Nate Silver is saying that there’s too little sampling error per the expected amount from the typical sample size (n = 800). Having too little between study variation is not normally found in meta-analyses in science, rather there’s too much. When there’s more variation between studies’ estimates than can be attributed to sampling error alone, it is wise to look for so-called moderators, that is, study-level properties that explain variation between studies e.g., type of measure used, year of publication, range restriction. Endless debates about results depend on these. Excess between study variation is also why random effects meta-analysis models are almost universally recommended by statisticians because they allow for a distribution of effect sizes rather than just a single value. All of this is based on there being too much between study variation (heterogeneity, usually quantified by I²). What about too little? This can happen if researchers are cheating by not publishing studies that didn’t find p < .05 (publication bias) or by reanalyzing them until they do (p-hacking). Specifically, the test of insufficient variance (TIVA) was developed by Ulrich Schimmack in 2014 and used on the studies by Bem, who published a set of 10 studies trying to show that people can know the future. Nate Silver is essentially applying the same method here:

However, there is another angle to this I haven’t seen mentioned so far: Bayesianism with an informative prior. Herding is usually explained in psychological terms. Pollsters are rated by their ability to forecast the eventual result of the election, how much their best guess deviated from the truth (the error). This rating is their lifeblood and is also used as weights in the various meta-analyses, or “poll of polls” as forecasters call them. How do you get a better rating? Well, you could sample more people, but that’s expensive. You could employ better sampling strategies, but that’s also expensive or maybe impossible (some people just refuse to talk to you). You could employ better analytic methods, basically various ways to account for who is likely to vote and trying to weight the sample to match the population of the state, given that participation in surveys is not random (volunteer bias) and people may be coy/shy about their intentions. Another method is to just not publish results that deviate a lot from the average and thus are likely to be wrong. This would waste your money spent, but improve your pollster rating. Finally, you could adjust your results to be closer to the average of recent polls, making it more likely to be correct. If everybody does this, it will then appear as if the overall estimate is extremely precise, whereas it is not really, just that the real sampling error has been sneakily reduced. This messes up the meta-analyses, and makes Nate Silver unhappy.
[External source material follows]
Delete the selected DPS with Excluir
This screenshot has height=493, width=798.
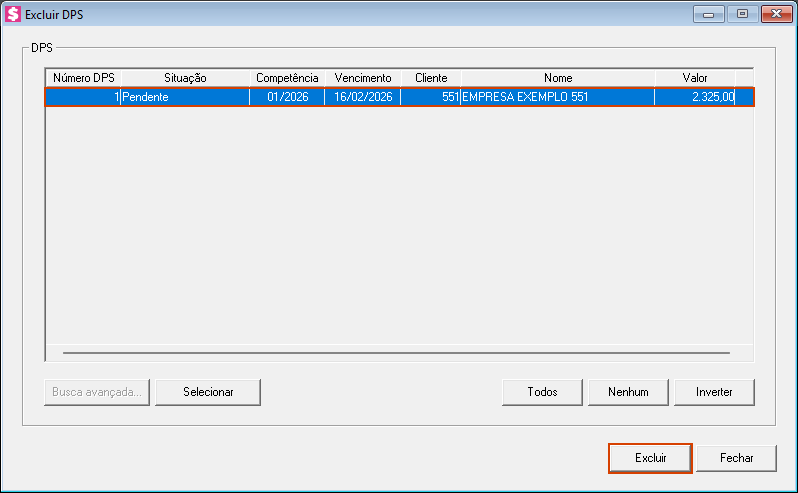(x=650, y=458)
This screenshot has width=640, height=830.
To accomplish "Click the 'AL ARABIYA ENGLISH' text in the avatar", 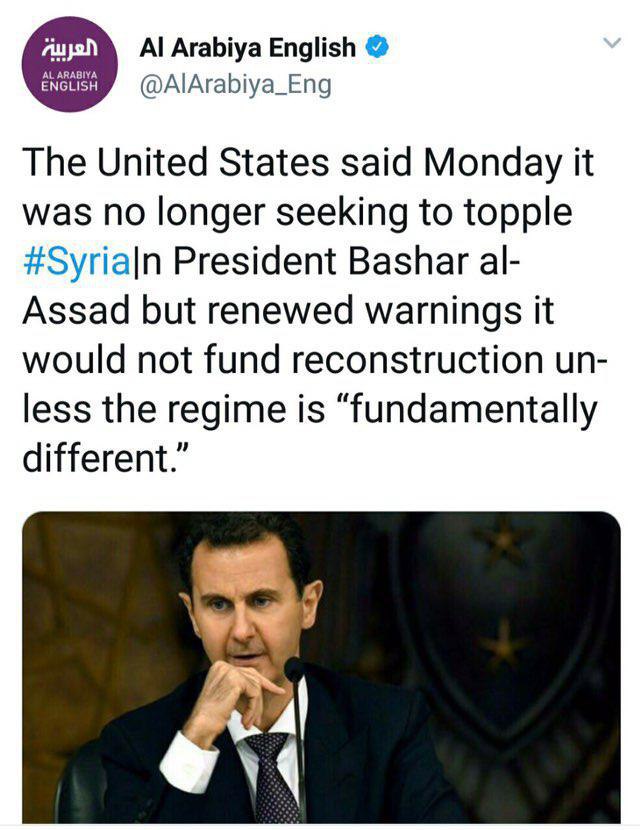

However, there is another way to look at this. If you are a pollster, and you want to present readers with the current best estimate for some state based on your latest data plus the previous data, you would actually be wise to adjust your new results towards the mean. This is the bread and butter of Bayesianism. The results from the earlier studies form the prior, your new poll adds some evidence, and you end up with a mix which is your result. From this perspective, the pollsters are being good Bayesians but are being punished for it (Silver says their method down ranks pollsters that have insufficient variance). I guess this kind of forbidden rate base is not what Phil Tetlock had in mind, but it kinda fits. Here’s an example based on a situation of 5 prior polls of n = 1000 which average about 50% (the prior), and one new outlier poll near 57% (the evidence), as well as the new best estimate (the posterior).

The solution is simple, at least in theory. Pollsters can publish two sets of results per poll. Their best estimate for a given poll for popular consumption (Bayesian), and the raw estimate for meta-analysis (frequentist, or Bayes with uninformative prior, same thing). The problem is that in so far as herding is done to optimize their pollster rankings, they can’t release both as Nate Silver and others would down rank them if their raw estimates are bad. So instead they will have to keep doing Bayes behind the scenes to everybody’s detriment.